BEGIN Supplied material

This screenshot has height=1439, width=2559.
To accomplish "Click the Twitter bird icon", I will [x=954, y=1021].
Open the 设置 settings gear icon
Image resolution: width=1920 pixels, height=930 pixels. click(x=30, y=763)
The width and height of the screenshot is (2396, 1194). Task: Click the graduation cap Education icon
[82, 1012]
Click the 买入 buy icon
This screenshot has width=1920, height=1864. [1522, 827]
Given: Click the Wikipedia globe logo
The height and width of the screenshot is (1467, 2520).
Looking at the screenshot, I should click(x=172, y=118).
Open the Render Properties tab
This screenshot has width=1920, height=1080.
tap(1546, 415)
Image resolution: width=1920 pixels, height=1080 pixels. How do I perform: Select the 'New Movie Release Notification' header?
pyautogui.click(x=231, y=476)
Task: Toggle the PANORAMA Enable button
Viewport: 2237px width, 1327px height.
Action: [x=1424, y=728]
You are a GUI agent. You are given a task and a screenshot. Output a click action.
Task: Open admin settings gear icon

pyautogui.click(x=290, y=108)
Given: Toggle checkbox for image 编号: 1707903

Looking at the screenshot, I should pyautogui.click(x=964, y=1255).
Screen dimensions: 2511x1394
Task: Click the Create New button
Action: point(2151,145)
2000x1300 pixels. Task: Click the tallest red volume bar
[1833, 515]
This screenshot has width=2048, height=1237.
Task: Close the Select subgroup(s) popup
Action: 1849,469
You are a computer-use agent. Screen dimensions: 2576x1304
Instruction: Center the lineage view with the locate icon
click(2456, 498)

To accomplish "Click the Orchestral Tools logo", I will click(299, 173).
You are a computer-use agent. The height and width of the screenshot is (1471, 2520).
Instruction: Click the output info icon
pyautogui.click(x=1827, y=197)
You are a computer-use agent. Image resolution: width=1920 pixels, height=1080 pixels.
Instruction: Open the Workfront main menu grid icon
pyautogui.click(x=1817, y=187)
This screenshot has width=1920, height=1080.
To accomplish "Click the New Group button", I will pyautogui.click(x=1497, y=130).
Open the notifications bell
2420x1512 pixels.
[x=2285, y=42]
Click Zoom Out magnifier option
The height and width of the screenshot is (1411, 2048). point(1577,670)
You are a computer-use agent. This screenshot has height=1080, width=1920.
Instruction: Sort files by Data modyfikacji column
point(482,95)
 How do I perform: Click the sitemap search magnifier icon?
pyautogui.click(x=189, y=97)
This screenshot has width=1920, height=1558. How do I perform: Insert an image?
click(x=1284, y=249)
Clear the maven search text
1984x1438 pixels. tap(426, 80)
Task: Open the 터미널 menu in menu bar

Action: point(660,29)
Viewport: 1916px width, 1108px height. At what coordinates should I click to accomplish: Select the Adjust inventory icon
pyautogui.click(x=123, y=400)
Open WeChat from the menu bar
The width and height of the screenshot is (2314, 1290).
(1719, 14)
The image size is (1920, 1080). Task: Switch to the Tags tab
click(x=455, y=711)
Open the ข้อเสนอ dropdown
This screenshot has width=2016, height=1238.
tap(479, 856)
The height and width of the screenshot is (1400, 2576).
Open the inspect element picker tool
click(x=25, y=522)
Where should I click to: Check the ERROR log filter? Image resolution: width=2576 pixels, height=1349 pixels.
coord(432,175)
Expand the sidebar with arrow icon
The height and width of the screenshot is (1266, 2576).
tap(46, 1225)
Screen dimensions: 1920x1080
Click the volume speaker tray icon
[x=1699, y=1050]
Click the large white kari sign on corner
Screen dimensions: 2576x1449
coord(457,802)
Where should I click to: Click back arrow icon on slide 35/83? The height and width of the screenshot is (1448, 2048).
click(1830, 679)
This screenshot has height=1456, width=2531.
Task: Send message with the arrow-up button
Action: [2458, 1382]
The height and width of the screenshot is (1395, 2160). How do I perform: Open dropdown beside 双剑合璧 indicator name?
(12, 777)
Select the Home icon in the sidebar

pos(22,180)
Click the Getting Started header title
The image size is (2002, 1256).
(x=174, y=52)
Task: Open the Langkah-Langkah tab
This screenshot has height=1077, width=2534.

END Supplied material

* [Problem description]
Above are the entries; give them back verbatim.

* [Result]
This screenshot has height=1439, width=2559.
To accomplish "Click the Twitter bird icon", I will [x=954, y=1021].
Open the 设置 settings gear icon
Image resolution: width=1920 pixels, height=930 pixels. click(x=30, y=763)
The width and height of the screenshot is (2396, 1194). Task: Click the graduation cap Education icon
[82, 1012]
Click the 买入 buy icon
This screenshot has width=1920, height=1864. [1522, 827]
Given: Click the Wikipedia globe logo
The height and width of the screenshot is (1467, 2520).
Looking at the screenshot, I should click(x=172, y=118).
Open the Render Properties tab
This screenshot has width=1920, height=1080.
tap(1546, 415)
Image resolution: width=1920 pixels, height=1080 pixels. How do I perform: Select the 'New Movie Release Notification' header?
pyautogui.click(x=231, y=476)
Task: Toggle the PANORAMA Enable button
Viewport: 2237px width, 1327px height.
Action: [x=1424, y=728]
You are a GUI agent. You are given a task and a screenshot. Output a click action.
Task: Open admin settings gear icon

pyautogui.click(x=290, y=108)
Given: Toggle checkbox for image 编号: 1707903

Looking at the screenshot, I should pyautogui.click(x=964, y=1255).
Screen dimensions: 2511x1394
Task: Click the Create New button
Action: point(2151,145)
2000x1300 pixels. Task: Click the tallest red volume bar
[1833, 515]
This screenshot has width=2048, height=1237.
Task: Close the Select subgroup(s) popup
Action: 1849,469
You are a computer-use agent. Screen dimensions: 2576x1304
Instruction: Center the lineage view with the locate icon
click(2456, 498)

To accomplish "Click the Orchestral Tools logo", I will click(299, 173).
You are a computer-use agent. The height and width of the screenshot is (1471, 2520).
Instruction: Click the output info icon
pyautogui.click(x=1827, y=197)
You are a computer-use agent. Image resolution: width=1920 pixels, height=1080 pixels.
Instruction: Open the Workfront main menu grid icon
pyautogui.click(x=1817, y=187)
This screenshot has width=1920, height=1080.
To accomplish "Click the New Group button", I will pyautogui.click(x=1497, y=130).
Open the notifications bell
2420x1512 pixels.
[x=2285, y=42]
Click Zoom Out magnifier option
The height and width of the screenshot is (1411, 2048). point(1577,670)
You are a computer-use agent. This screenshot has height=1080, width=1920.
Instruction: Sort files by Data modyfikacji column
point(482,95)
 How do I perform: Click the sitemap search magnifier icon?
pyautogui.click(x=189, y=97)
This screenshot has width=1920, height=1558. How do I perform: Insert an image?
click(x=1284, y=249)
Clear the maven search text
1984x1438 pixels. tap(426, 80)
Task: Open the 터미널 menu in menu bar

Action: point(660,29)
Viewport: 1916px width, 1108px height. At what coordinates should I click to accomplish: Select the Adjust inventory icon
pyautogui.click(x=123, y=400)
Open WeChat from the menu bar
The width and height of the screenshot is (2314, 1290).
(1719, 14)
The image size is (1920, 1080). Task: Switch to the Tags tab
click(x=455, y=711)
Open the ข้อเสนอ dropdown
This screenshot has width=2016, height=1238.
tap(479, 856)
The height and width of the screenshot is (1400, 2576).
Open the inspect element picker tool
click(x=25, y=522)
Where should I click to: Check the ERROR log filter? Image resolution: width=2576 pixels, height=1349 pixels.
coord(432,175)
Expand the sidebar with arrow icon
The height and width of the screenshot is (1266, 2576).
tap(46, 1225)
Screen dimensions: 1920x1080
Click the volume speaker tray icon
[x=1699, y=1050]
Click the large white kari sign on corner
Screen dimensions: 2576x1449
coord(457,802)
Where should I click to: Click back arrow icon on slide 35/83? The height and width of the screenshot is (1448, 2048).
click(1830, 679)
This screenshot has height=1456, width=2531.
Task: Send message with the arrow-up button
Action: [2458, 1382]
The height and width of the screenshot is (1395, 2160). How do I perform: Open dropdown beside 双剑合璧 indicator name?
(12, 777)
Select the Home icon in the sidebar

pos(22,180)
Click the Getting Started header title
The image size is (2002, 1256).
(x=174, y=52)
Task: Open the Langkah-Langkah tab
This screenshot has height=1077, width=2534.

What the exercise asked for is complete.